Resolving DR Failover - Deactivating Checkpoints

After a DR site failover has been done by 'Activating Checkpoints' they must be deactivated before replication may resume and overwrite changes to the destination _chkpnts. This can be easily done using the 'Deactivate Checkpoints...' dialog by right-clicking on the replication schedule and then choosing that option from the pop-up menu. To automatically activate and resume normal replication after deactivating the checkpoints select the 'Re-enable Replication Schedule' option within the dialog. Alternatively one may use the 'Enable Schedule' dialog to re-enable the schedule as a second step.

Manual Activation/Deactivation of Checkpoints

Via the 'Modify Network Share' and 'Modify Storage Volume' dialogs there is a check-box option to toggle the 'Active Replica Checkpoint' flag. This option may only be toggled on shares and volumes that are checkpoints with the _chkpnt suffix.

Session based Activation of Checkpoint Status

If a given destination side Storage Volume or Network Share checkpoint is accessed via iSCSI or SMB respectively, QuantaStor will automatically mark the given checkpoint as an active checkpoint. This ensures any changes to the destination are not lost. The replication scheduler in QuantaStor does a check before starting any new replication to ensure the destination checkpoints are not active and if detected as active the Replication Schedule is automatically transitioned to the Offline state.

Resolving a DR Site Failover

Once a given set of checkpoints have been marked as 'Active Checkpoints' these may be used as part of a Disaster Recovery (DR) failover strategy for any amount of time. To transition back to normal operation of the Replication Schedule to send data from the sources to the destination checkpoints one will choose one of two options.

Option 1: Throw out the destination side changes & resume replication

In the process of testing one's DR site failover it'll be common to activate the DR site checkpoints periodically and then simply re-activate the Remote Replication schedule. The easiest way to do this is to use the 'Deactivate Checkpoints' dialog as it makes it easy to deactivate all the checkpoints at once and re-enable the Replication Schedule in a single operation.

Deactivate Chkpts for Replication Schd.jpg

Option 2: Send checkpoint side changes back to the source side, then resume replication from source to destination

Sending the changes made to the DR site checkpoints back to the source side.

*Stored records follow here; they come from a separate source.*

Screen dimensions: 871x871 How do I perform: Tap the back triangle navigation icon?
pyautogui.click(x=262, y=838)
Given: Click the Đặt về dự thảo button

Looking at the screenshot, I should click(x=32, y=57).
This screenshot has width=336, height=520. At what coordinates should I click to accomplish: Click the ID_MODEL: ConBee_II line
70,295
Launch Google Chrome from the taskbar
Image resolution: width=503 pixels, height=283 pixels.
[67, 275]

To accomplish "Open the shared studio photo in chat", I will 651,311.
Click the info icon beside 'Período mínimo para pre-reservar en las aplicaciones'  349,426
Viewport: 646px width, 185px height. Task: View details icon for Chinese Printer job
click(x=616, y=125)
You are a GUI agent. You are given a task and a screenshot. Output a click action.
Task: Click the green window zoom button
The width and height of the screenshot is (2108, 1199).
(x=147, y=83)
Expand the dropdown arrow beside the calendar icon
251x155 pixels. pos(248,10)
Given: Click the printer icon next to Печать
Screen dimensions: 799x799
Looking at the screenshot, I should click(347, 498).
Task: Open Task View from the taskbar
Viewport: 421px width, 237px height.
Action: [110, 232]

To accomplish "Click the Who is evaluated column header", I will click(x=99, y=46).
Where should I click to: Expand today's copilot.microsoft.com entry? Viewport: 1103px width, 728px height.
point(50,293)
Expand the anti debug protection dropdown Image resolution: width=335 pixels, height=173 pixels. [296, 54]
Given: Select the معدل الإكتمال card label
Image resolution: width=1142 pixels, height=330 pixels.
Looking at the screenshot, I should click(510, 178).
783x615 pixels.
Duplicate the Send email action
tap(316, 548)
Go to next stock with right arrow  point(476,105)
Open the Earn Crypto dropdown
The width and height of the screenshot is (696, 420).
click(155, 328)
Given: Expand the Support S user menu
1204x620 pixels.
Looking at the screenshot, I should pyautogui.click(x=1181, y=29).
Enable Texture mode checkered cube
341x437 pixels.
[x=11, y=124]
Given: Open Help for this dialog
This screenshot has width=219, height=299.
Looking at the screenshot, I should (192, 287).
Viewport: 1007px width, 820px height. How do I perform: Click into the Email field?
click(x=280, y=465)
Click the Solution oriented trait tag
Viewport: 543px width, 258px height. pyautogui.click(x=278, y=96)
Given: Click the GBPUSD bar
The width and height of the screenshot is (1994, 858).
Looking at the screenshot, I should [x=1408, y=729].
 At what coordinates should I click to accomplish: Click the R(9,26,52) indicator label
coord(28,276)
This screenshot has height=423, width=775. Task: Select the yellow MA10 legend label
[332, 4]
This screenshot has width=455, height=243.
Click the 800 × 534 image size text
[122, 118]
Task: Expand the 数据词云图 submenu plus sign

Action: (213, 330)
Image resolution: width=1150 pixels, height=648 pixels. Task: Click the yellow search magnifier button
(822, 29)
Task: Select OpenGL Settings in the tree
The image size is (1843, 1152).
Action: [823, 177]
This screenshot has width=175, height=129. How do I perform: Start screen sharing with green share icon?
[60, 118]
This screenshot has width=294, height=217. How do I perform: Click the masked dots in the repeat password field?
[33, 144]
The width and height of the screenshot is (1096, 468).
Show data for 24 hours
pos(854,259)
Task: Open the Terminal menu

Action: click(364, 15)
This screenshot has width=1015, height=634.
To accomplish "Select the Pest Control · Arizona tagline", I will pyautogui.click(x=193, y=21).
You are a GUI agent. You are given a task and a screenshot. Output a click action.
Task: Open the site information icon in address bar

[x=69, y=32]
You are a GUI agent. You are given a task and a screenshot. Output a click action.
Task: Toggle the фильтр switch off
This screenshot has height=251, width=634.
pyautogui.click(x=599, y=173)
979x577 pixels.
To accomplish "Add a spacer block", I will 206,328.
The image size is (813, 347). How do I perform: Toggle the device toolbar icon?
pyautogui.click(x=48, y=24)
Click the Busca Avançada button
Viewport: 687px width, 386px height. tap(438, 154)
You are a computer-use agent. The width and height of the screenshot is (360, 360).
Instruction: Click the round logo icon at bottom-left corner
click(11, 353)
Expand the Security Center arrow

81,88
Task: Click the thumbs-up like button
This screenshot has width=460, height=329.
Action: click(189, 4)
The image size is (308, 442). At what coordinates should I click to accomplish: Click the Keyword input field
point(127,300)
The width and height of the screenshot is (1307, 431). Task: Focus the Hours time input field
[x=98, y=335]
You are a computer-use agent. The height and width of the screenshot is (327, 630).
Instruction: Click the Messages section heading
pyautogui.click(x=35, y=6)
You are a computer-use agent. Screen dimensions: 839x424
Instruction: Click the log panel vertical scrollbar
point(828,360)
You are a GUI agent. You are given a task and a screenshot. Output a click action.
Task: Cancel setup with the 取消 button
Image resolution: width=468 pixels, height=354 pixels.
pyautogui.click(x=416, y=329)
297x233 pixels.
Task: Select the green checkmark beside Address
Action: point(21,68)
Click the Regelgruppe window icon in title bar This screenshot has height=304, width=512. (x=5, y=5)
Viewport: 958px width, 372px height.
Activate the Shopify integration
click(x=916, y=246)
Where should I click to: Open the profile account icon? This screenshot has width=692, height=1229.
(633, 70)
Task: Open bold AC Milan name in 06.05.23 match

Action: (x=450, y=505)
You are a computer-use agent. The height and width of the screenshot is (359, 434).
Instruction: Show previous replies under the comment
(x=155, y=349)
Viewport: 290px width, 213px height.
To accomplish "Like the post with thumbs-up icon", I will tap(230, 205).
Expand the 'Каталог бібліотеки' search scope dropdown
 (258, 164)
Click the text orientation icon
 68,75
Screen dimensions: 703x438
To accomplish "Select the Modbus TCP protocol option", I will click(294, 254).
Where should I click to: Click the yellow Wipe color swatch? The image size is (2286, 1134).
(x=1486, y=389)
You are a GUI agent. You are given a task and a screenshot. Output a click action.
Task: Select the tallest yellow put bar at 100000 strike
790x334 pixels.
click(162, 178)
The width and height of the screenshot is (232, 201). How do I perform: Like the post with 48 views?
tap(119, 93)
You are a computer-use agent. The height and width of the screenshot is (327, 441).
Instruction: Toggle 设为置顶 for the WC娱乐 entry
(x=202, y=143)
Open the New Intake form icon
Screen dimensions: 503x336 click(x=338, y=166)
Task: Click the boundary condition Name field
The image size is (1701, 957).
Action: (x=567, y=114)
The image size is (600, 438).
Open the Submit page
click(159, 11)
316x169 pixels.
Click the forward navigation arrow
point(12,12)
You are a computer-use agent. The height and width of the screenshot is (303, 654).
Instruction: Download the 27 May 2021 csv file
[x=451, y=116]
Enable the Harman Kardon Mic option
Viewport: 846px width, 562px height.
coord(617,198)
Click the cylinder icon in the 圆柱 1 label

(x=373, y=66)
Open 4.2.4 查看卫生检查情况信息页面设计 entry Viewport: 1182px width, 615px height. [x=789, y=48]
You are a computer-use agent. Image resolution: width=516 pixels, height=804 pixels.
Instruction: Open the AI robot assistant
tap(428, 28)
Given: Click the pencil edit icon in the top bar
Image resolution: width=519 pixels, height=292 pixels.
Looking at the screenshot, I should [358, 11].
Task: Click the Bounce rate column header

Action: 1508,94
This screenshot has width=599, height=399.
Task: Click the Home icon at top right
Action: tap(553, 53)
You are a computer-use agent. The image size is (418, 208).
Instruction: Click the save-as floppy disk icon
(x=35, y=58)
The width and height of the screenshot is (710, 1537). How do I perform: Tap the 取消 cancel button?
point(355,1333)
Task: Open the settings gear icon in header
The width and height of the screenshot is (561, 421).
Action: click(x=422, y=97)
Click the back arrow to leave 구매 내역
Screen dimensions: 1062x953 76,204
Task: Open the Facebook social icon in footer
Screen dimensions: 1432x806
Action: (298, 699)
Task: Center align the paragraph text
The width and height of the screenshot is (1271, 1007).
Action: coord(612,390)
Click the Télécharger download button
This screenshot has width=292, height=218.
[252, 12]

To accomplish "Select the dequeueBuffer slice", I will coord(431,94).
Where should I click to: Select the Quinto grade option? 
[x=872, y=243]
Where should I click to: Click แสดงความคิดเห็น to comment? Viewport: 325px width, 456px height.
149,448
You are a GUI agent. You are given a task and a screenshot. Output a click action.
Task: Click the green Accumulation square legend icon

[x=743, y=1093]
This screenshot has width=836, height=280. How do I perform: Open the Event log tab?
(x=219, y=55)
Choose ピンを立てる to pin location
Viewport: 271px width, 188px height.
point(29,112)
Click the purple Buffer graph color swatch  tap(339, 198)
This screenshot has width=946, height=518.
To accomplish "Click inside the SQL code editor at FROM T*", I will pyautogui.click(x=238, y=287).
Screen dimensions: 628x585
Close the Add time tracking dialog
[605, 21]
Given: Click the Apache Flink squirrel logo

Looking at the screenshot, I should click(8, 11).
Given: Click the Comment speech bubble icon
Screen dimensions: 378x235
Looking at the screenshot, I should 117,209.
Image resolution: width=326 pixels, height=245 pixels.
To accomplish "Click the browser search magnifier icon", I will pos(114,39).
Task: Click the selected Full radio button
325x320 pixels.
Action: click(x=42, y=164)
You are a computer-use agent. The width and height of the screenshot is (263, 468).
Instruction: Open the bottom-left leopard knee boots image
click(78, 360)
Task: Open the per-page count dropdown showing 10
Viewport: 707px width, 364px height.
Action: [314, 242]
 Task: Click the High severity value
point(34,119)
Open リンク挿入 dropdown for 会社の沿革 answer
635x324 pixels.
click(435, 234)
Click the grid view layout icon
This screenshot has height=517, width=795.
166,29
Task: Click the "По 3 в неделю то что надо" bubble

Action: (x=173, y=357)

The process of sending the changes made to the DR site checkpoints back to the source side is called 'Rollback from Replica...' in QuantaStor and is done from the 'Volume & Share Replica Associations' section. Within that section one must select the link between a given source and destination and then choose 'Rollback from Replica...' in the pop-up menu. This must be done for each share and volume to be rolled back to the source side. Once the rollback activity is completed be sure to do a 'Rescan Storage Pools...' from the Storage Management-->Storage Pools section on each source side system. Once all the rollback replication activity has completed the source side will have a GMT snapshot with the same timestamp as the destination side. In effect rollback is done by taking a snapshot of the destination side changes and then sending these delta based incremental changes back to the source side volume/share. Use caution with this as the source side will be an identical copy of the destination after rollback so any changes made to the source side will be overwritten.

After the data has been sent (rolled-back from DR site) use the steps from Option 1 to resume regular replication.